I want it to be perfectly clear to the community at large that it is not the normal or accepted practice of faculty at NVCC to teach non-scientific material in science classes. The pseudo-scientific idea of “intelligent design” is a faith-based viewpoint that has no place in a modern biology classroom at a state-supported college. Any faculty member who promotes such an idea and, further, directly contradicts the most fundamental concepts underlying modern biological thinking is not doing his or her job and is not teaching established course content. The principle of academic freedom carries with it protections and responsibilities. It does not protect faculty who couch their personal theistic philosophy as a scientific alternative to evolution.

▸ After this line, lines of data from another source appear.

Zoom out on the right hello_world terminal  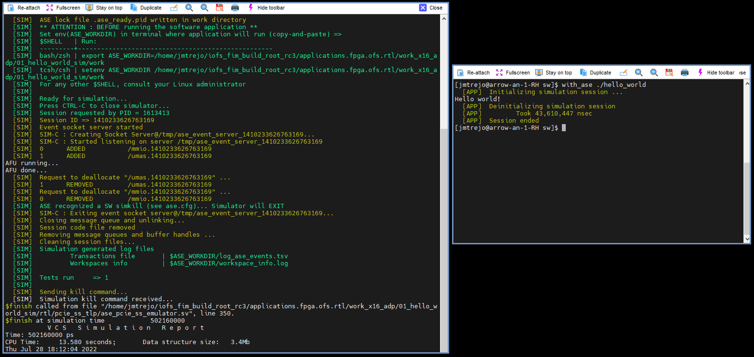654,73
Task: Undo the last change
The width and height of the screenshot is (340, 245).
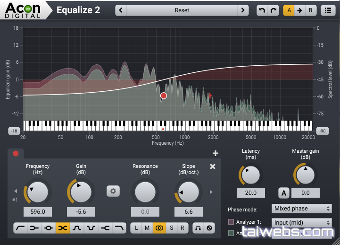Action: (x=262, y=10)
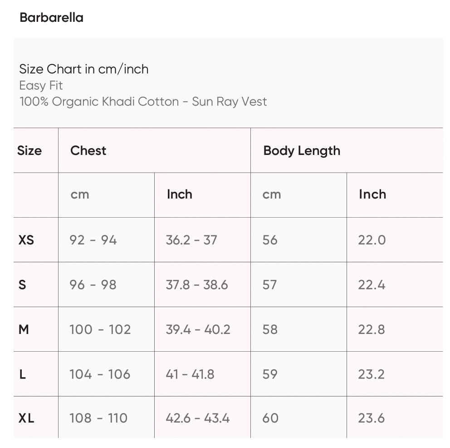Select the XL size row label

(26, 418)
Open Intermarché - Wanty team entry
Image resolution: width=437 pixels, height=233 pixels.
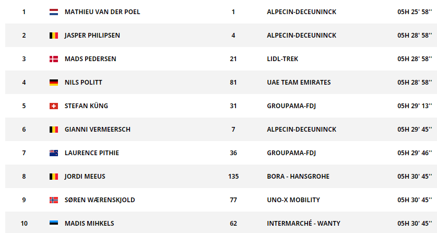coord(303,224)
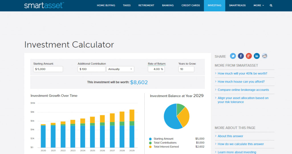This screenshot has height=154, width=292.
Task: Open the Annually contribution frequency dropdown
Action: [x=120, y=69]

I am fully convinced by the accumulated evidence of nearly a century and a half of research that supports the concept of evolution by natural selection. To me, evolution is not “just a theory” but a fact, the only questions remaining are the exact mechanisms involved in the complex processes that are on-going in the living world. I would find it impossible to teach Biology 101 or any other biology course without repeatedly using terms like “evolve,” and “adapt,” to both explain and give context to the fascinating, wonderful, and often bizarre characteristics of life on Earth. The more I learn about biology the more it becomes clear that there is no clear “design” but rather a constant bending and adapting of features and functions to new purposes.
A key problem that underlies the apparent conflict between evolutionists and creationists (and intelligent design advocates) is a misunderstanding about what a “theory” is. In science, one starts with an observation, formulates an hypothesis to explain the observed phenomenon, then designs and performs experiments or makes further observations to test the validity of the hypothesis. Only after this process has continued for some time and evidence to support the hypothesis has been gathered by many independent researchers can one legitimately start calling the explanation a theory. If a theory withstands many, many experimental challenges it might eventually come to be called a model or a law. Some argue that evolution by natural selection has reached that level of support. Intelligent design neither has nor ever will have such a status because it is, by its very dependence upon supernatural intervention, not subject to verification by scientific experimentation. The existence or lack of existence of a supra-normal entity like an intelligent designer is simply not something that science can address. It is therefore quite unacceptable to refer to the “theory” of intelligent design. I have and will continue to strenuously object to the teaching of topics like intelligent design as science in biology classes at NVCC.